KB: I’m also in love with the physical layout of Comicspedia, by the way. I’ve never seen a tiddly wiki before, and I think it’s such a neat layout, so props for having something unique.
PO: Thanks! TiddlyWiki is a great bit of software. It’s so easy to use, I can’t take any credit for the project’s organization and design – TiddlyWiki does all of that for me. I get a title box, text box, and tag box every time I make an entry. I think it was originally designed for web journals or blogs, but it’s wonderful for creating a reference.
KB: What’s the future like for the project? Have you thought about branching out from single issues to focus more on stuff like graphic novels or movies? Any plans for new therapy activities?
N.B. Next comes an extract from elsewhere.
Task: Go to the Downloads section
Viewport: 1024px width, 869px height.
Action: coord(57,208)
PO: I would love to expand Comicspedia to include non-superhero characters as well as branch into graphic novels; however, its current focus and design seems most practical. Superheroes are very widely recognized and loved already. Part of my opening questions when meeting a client for the first time is, “Who is your favorite superhero?” The practice I work at, Southeast Psych, is heavily decorated with comic book art, comic book covers, mannequins in superhero costumes, movie posters, etc. so it’s not too strange of a question. Our nameplates on each of our offices are even caricatures of each clinician as their superhero of choice!
Anyway, non-superheroes would be great to bring into sessions where the client may already have a rich background of reading comics. Currently, I don’t get too many people like that walking in, so I think I’m going to stick to superheroes for a while. Regarding graphic novels – the nice thing about individual issues is they take just 15 minutes to read in the session. Also, I’ve had clients read specific chapters out of graphic novels or major story arcs (Batman Hush, X-Men Second Coming) and then they go out and buy the collected edition and read ahead on their own. I feel like I have a bit more control over the pace of the process when I have individual issues because it would take a bit more effort on the client’s part to seek out so many issues.
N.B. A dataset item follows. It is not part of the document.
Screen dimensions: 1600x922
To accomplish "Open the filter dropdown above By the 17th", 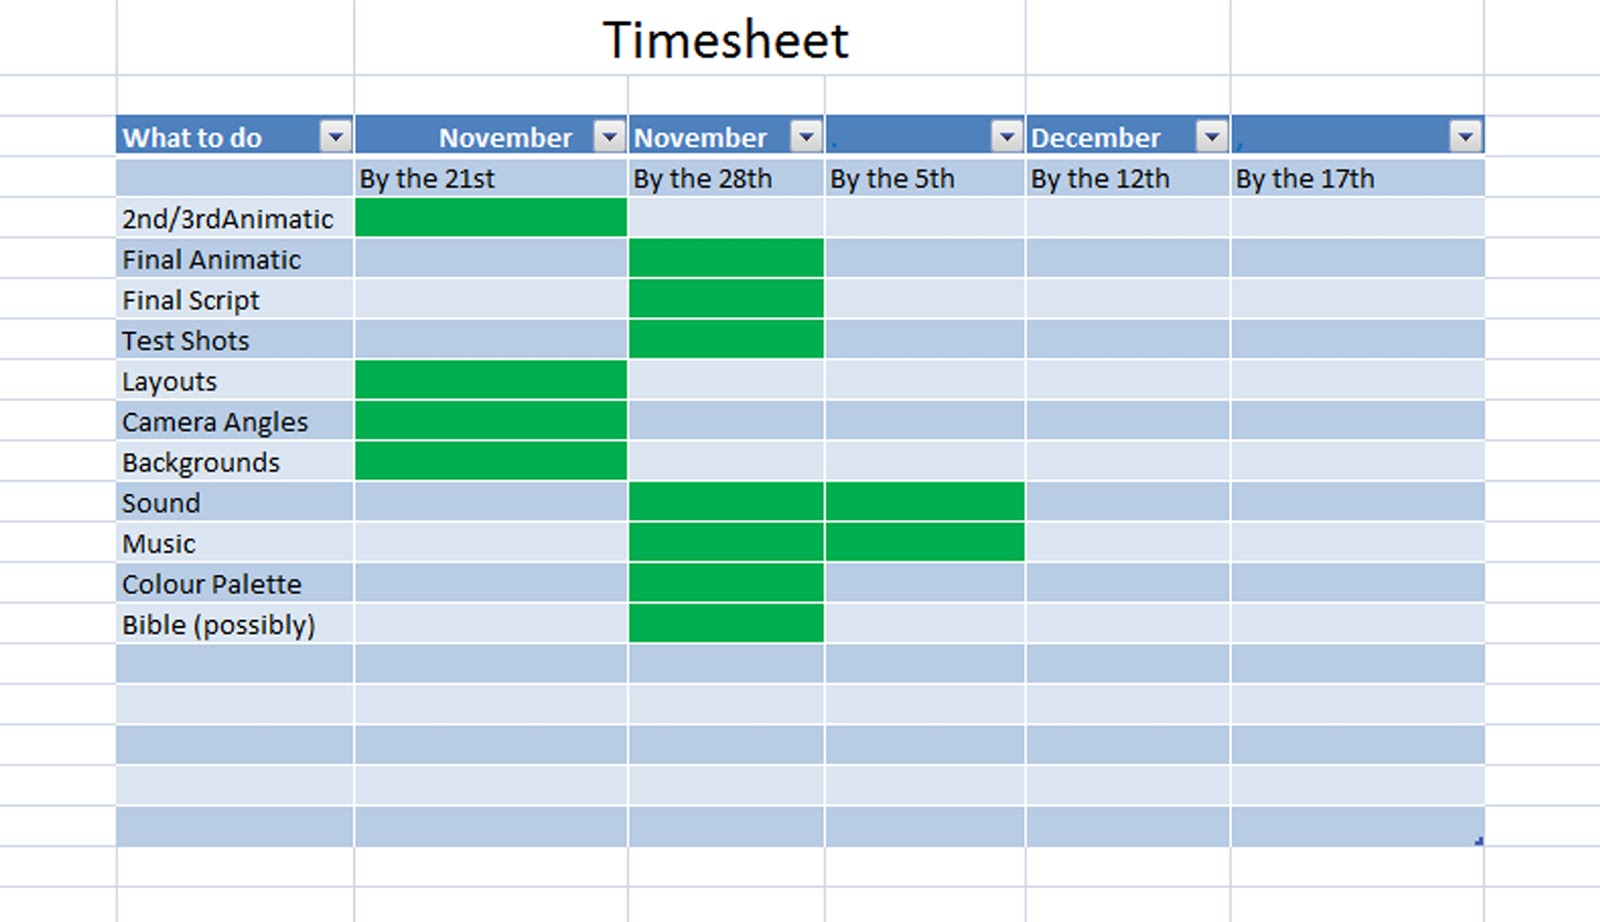I will tap(1464, 137).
Specifically regarding plans for the future, I intend to present Comicspedia at some conferences over the course of the next 12 – 18 months. I also intend to give parenting talks on how superheroes can help parents connect with their kids. I would love to conduct research into using comics in therapy, but that would probably be the biggest hurdle to jump given the amount of time and resources such projects require.
Also, Southeast Psych has an in-house web studio where clinicians film and upload free videos on a variety of topics related to psychology. It’s called Southeast Psych Studios and is located at www.southeastpsychstudios.com. Over the next month or two, I will be doing twice-monthly 5 – 7 minute shows on specific comics that would be great to use in classroom or home settings for a variety of reasons, so keep an eye out for that!
KB: That does it for all of my questions. Is there anything else you’d like to add in?
PO: I don’t think so! People are always welcome to email me if they have questions about the process or anything else.
KB: Thanks a lot for taking this time out to answer my questions, Patrick. I think what you’re doing is absolutely fascinating and I wish you the best of luck in the future.